One of over 40 different analyses that I ran using SPSS (transferred into Excel for easier presentation-related manipulation), which reflect significance in the model for some constructs (a=.01; p=.000) as well as Cohen D-statistics which reflect the relative effect sizes.
methodologies: Design research phase
INDIVIDUAL INTERVIEWS: My team collaborated with the Washington Teacher’s Union to establish a set of user personas and mental models of target market. I conducted 18 individual interviews—-8 teachers, 4 administrators, 3 students, and 3 parents (2 mothers and 1 father). nter-rater reliability was used to validate findings.
FOCUS GROUPS: I conducted two rounds of focus groups. Round 1 was homogeneous groupings to capture the shared or collective sentiment of each institutional affiliate.

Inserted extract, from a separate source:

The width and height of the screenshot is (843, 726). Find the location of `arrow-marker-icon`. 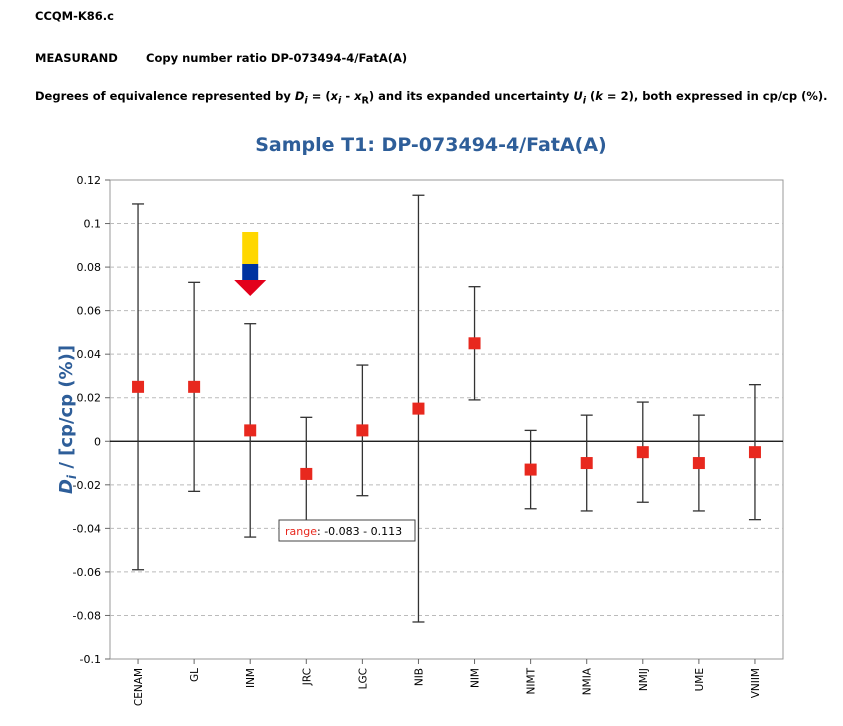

Round 2 was heterogeneous groupings to capture and attempt tp resolve tensions in perspectives on the challenge with the product design in the center of the process.

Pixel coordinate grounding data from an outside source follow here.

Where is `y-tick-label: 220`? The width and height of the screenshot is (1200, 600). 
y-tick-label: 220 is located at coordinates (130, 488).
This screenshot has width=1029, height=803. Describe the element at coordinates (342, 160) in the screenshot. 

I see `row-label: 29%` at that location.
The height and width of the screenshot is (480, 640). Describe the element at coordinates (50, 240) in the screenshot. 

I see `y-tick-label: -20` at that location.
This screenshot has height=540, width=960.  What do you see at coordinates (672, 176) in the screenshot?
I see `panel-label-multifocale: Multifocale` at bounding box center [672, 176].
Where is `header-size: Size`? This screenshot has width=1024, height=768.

META ANALYSIS OF SECONDARY DATA: Meta-analysis of secondary data was conducted and findings were compared to qualitative assessments.
:
The second phase was the data collection phase in which we made use of my team’s and the client’s marketing channels to promote the survey. We used a census sampling approach in which all affiliates that were actively employed were contacted and invited to participate in the survey. In addition to census sampling we encouraged the client to assist with oversampling for small and underrepresented groups since this was a variable in which they were particularly interested.
We reached out goal of n=1,500 across all 3 affiliate groups. the data were successfully normative and representative.
PHASE 3:
The third phase involved data analysis and report writing in collaboration with the qualitative co-consultants. My approach was to report findings through a combination of descriptive and multivariate statistical techniques using composite variables that were pretested for validity (using metrics such as Chronbach-alpha, Eigen values, skree plots, and simple structure factor analysis).
Preliminary analyses provide confirmation of the psychometric properties of the composite variables included in the study, and provide guidance for data cleaning of random and malicious responding, as well as missing data. Reports were generated for the most statistically significant findings and presented to the client.
Analyses of variances were conducted on the entire sample, inclusive of all affiliates. ANOVA mean’s differences tests were conducted for select dependent variables to examine patterns in the data rather than to test hypotheses. These analyses should not be confused with parametric tests with expansive experiment-wise error rates.
Rather than examine significance tests, I examined effect sizes using Cohen’s d, incorporating only medium sized effects into our discussion of the meaningfulness of the mean differences between groups. This inductive approach to quantitative data analyses provides a wealth of information about the affiliates which is specific to their experience with our client. It also provides some assurance that the person behind the data-point is kept in mind, and that the findings are person-centered.
As a fundamental part of my process, I try to interact with the data rather than just analyze it. The difference, for me, is that one can look for numerical patterns and report findings (I do that too); but to take it a step further, I like to experience the information as if I am the survey participant. I engage the data in such a way that helps me understand the story they are trying to tell me in the numbers.
REPORTING and RECOMMENDATIONS
It is a common practice to make sure to report data in user-friendly language. Not everyone will have the same level of familiarity with data-science. I also make sure to always connect recommendations back to the original challenge and the institutional bottom-line relative to what they hoped to achieve from this consultation. As such, I usually include as much data visualization as possible. I also take this time to run further analyses if needed to fill in gaps in the “story” I’m attempting to tell within the numbers.